We have a huge jeer for the supposed dog “rescuer” from Alabama, previously charged with animal cruelty, who was arrested in Connecticut last weekend after police caught her hauling a trailer loaded with nearly 30 dogs who had no ventilation. 

We’re outraged that despite a previous animal cruelty conviction, her state still let her operate her abusive shelter and traffic dogs to northern states and we believe this case illustrates a much larger problem of breeders masquerading as rescuers. 

The Connecticut Post reports Deanalyn Reing, 49, who is already on probation for animal cruelty in Alabama, had the dogs in crates stacked up on top of each other and had traveled from New York to Rhode Island and was on her way to New Jersey before being pulled over.

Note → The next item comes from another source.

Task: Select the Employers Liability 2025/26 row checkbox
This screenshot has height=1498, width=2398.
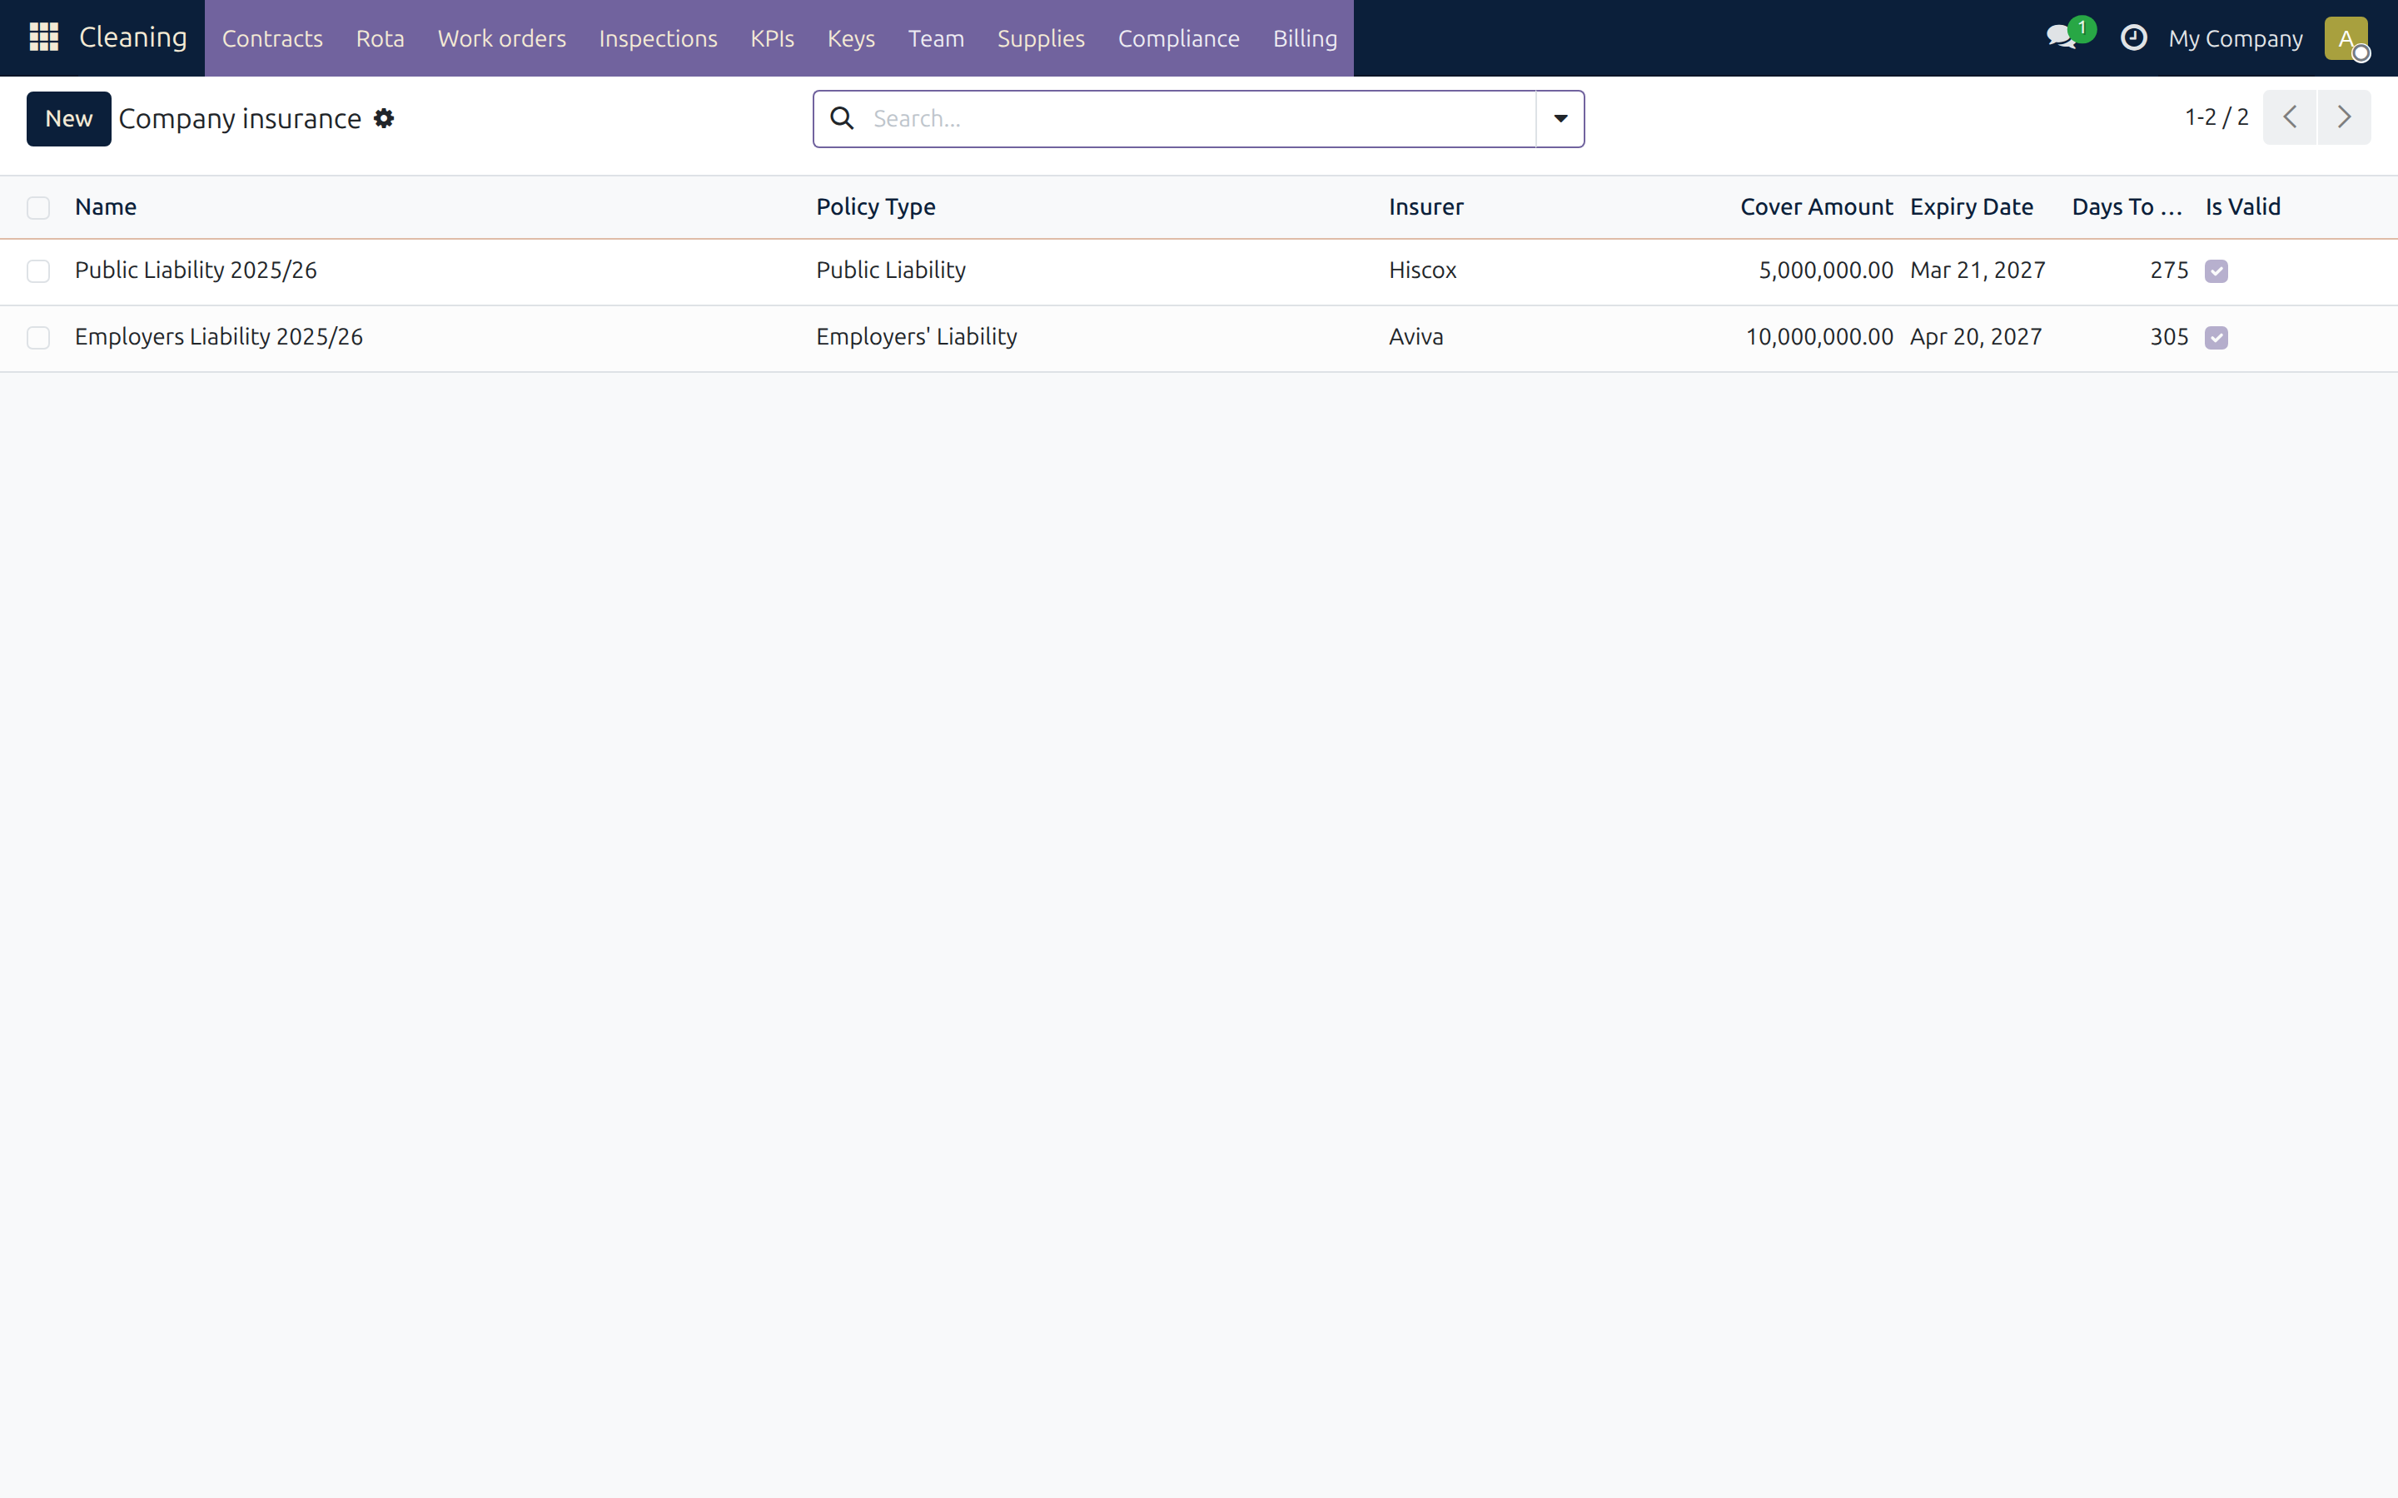Action: coord(39,337)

The police reported it was 96 degrees in the truck, the dogs (one of which is pictured) were visibly distressed and they were transported to a local animal hospital. 

Reing is the owner of Southern Dogs Rescue…a shady and poorly managed non-profit which makes its money off of shipping dogs from southern states to adoption organizations in Connecticut, Rhode Island, New York and Maryland. 

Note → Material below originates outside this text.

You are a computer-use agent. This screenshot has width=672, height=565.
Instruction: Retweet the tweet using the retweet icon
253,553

Reing was also found guilty on five accounts of animal cruelty in February after Lee County Animal Control reported her for neglecting and abusing dogs she was keeping at her home. According to a local newspaper, the dogs weighed approximately half of what they were supposed to weigh and one of the dogs died shortly after arriving because it did not respond to the treatment. Four of the dogs were also “euthanized because they were acting too violently toward other dogs in order to get food.” 

Recognizing an illegitimate rescue group is becoming more and more difficult as increasing numbers of people are seeking to adopt a dog instead of purchase one from a breeder. Check out some of our warning signs below to help you identify which rescue organizations are trustworthy and which you should be wary of. 

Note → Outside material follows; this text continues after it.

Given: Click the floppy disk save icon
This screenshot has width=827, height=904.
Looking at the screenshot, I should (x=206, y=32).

Before adopting a dog from a rescue organization, be sure to ask everyone involved in the rescue these questions…

1. Do they network animals locally?

2. Can a local rescue group vouch for them?

3. If they are getting dogs from farther away, why are they not helping animals in their home state?  

4. If they are a non-profit, there is certain financial information they must share with you about how they are running their rescue organization. Are they hesitant to do so?

5. Do they follow-up with new owners once a dog is adopted out? One warning sign is if the group does not post or share follow-up photos and stories besides ones taken outside the shelter or from the day of the adoption.